## Stored dataset items
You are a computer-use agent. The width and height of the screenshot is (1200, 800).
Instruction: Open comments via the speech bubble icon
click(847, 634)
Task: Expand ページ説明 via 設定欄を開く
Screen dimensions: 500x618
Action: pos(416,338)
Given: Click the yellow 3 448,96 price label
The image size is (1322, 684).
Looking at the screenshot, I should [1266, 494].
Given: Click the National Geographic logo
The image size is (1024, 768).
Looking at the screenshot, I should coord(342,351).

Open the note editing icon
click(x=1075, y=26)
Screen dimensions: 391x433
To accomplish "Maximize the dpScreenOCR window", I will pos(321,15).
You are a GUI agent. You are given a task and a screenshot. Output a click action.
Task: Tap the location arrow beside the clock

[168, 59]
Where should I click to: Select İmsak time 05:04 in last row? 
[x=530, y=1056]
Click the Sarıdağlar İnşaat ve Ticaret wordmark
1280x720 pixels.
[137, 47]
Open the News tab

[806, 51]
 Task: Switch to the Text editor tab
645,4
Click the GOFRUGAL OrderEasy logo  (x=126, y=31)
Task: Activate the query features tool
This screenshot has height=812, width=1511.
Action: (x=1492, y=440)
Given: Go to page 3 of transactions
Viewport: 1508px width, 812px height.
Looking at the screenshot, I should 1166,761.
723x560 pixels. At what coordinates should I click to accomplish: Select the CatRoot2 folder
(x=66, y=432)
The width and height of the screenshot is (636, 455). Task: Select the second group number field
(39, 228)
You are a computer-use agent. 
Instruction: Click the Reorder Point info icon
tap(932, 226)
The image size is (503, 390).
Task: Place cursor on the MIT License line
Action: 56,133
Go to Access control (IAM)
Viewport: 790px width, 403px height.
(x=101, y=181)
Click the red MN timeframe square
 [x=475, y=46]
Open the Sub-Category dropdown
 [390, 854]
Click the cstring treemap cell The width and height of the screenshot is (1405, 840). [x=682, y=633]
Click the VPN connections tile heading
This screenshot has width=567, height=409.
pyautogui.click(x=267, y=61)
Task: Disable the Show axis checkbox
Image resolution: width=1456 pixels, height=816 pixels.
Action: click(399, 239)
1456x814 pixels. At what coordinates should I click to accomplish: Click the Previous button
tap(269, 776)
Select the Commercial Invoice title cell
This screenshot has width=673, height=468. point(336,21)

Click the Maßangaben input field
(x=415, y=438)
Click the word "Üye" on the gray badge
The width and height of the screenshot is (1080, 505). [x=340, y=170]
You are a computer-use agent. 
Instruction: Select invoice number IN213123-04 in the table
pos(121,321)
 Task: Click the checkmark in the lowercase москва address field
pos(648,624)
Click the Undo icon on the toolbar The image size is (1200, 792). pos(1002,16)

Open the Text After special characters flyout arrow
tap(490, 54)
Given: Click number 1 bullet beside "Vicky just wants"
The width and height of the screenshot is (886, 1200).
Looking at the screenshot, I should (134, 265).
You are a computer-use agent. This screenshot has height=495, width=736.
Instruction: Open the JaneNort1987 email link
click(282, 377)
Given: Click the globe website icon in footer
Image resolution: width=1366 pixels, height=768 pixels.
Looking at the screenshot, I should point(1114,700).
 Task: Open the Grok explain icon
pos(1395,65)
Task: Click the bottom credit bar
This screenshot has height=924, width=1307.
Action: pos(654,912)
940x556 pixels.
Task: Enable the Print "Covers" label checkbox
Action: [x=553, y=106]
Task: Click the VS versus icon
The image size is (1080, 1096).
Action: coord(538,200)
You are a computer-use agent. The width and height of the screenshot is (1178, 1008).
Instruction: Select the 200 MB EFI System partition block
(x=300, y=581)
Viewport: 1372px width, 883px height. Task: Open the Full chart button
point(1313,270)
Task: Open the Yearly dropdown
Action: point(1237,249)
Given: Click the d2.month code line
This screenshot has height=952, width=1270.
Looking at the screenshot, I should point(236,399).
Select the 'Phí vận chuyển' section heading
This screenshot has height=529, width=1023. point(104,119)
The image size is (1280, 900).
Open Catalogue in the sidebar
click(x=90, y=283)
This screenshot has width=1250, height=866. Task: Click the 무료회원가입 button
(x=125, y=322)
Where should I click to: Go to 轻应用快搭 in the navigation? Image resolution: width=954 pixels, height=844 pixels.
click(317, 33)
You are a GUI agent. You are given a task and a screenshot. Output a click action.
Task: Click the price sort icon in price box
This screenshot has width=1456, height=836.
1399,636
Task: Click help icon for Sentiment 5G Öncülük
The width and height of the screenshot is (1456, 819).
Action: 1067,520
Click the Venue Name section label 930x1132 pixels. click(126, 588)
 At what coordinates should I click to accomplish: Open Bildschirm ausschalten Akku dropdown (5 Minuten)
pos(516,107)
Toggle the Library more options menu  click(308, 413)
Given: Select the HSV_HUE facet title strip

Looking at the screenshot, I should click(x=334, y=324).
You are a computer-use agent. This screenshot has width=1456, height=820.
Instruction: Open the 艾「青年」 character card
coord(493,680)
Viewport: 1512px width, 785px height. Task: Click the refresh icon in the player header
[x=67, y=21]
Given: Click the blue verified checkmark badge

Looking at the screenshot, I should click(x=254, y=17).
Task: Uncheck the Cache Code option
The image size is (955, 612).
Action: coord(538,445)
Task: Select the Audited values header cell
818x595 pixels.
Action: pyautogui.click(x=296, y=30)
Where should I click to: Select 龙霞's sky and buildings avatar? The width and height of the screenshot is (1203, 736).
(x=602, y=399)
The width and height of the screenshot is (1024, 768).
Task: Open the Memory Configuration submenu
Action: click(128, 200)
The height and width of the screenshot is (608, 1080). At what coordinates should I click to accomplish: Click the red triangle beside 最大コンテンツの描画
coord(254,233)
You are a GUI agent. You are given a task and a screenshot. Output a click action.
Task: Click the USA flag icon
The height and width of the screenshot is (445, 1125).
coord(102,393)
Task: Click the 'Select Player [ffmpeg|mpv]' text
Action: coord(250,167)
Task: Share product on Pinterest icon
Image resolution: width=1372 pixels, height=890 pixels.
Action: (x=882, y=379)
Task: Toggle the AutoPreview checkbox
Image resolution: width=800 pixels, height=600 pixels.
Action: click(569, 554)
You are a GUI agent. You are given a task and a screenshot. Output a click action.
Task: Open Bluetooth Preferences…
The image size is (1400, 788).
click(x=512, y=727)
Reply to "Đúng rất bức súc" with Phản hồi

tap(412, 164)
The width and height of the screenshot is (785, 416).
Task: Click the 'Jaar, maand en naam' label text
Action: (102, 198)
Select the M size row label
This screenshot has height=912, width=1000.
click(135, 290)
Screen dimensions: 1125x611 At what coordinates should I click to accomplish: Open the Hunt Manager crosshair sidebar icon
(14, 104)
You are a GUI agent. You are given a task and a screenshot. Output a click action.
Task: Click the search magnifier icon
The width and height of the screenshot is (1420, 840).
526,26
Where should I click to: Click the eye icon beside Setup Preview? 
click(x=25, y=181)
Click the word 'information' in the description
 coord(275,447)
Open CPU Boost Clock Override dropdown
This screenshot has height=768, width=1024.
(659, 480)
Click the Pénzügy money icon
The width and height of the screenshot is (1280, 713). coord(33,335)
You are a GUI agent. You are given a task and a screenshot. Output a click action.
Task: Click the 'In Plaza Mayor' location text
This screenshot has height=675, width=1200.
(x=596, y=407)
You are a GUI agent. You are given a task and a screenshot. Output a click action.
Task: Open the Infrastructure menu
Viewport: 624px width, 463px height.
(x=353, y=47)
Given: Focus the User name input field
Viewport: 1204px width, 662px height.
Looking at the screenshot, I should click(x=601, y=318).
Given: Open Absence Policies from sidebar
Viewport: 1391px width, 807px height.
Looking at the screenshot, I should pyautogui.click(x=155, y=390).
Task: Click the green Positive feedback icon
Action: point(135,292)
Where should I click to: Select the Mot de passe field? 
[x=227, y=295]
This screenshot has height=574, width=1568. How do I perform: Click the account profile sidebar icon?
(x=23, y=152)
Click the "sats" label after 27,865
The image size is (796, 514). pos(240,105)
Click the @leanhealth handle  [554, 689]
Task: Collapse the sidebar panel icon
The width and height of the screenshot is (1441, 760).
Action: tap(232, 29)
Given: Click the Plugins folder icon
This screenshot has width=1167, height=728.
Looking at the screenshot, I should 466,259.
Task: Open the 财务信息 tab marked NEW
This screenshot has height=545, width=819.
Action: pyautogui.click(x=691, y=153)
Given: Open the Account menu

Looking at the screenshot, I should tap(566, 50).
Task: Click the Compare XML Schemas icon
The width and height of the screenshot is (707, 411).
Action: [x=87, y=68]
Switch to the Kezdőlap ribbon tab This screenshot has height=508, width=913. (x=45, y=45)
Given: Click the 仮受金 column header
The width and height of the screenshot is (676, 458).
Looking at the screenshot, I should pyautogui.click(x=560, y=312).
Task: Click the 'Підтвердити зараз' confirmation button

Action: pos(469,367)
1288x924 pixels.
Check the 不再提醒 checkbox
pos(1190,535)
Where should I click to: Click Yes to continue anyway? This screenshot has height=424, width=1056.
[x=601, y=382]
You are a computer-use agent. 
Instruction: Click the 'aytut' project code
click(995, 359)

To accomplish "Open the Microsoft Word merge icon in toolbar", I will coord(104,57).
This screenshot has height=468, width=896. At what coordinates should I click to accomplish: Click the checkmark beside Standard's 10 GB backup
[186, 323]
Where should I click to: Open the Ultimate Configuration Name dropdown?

## THE PROBLEM
Return, word for word, every line from the top of the entries down to the line that holds "Task: Activate the query features tool", both included.

## SOLUTION FOR THIS PROBLEM
You are a computer-use agent. The width and height of the screenshot is (1200, 800).
Instruction: Open comments via the speech bubble icon
click(847, 634)
Task: Expand ページ説明 via 設定欄を開く
Screen dimensions: 500x618
Action: pos(416,338)
Given: Click the yellow 3 448,96 price label
The image size is (1322, 684).
Looking at the screenshot, I should [1266, 494].
Given: Click the National Geographic logo
The image size is (1024, 768).
Looking at the screenshot, I should coord(342,351).

Open the note editing icon
click(x=1075, y=26)
Screen dimensions: 391x433
To accomplish "Maximize the dpScreenOCR window", I will pos(321,15).
You are a GUI agent. You are given a task and a screenshot. Output a click action.
Task: Tap the location arrow beside the clock

[168, 59]
Where should I click to: Select İmsak time 05:04 in last row? 
[x=530, y=1056]
Click the Sarıdağlar İnşaat ve Ticaret wordmark
1280x720 pixels.
[137, 47]
Open the News tab

[806, 51]
 Task: Switch to the Text editor tab
645,4
Click the GOFRUGAL OrderEasy logo  (x=126, y=31)
Task: Activate the query features tool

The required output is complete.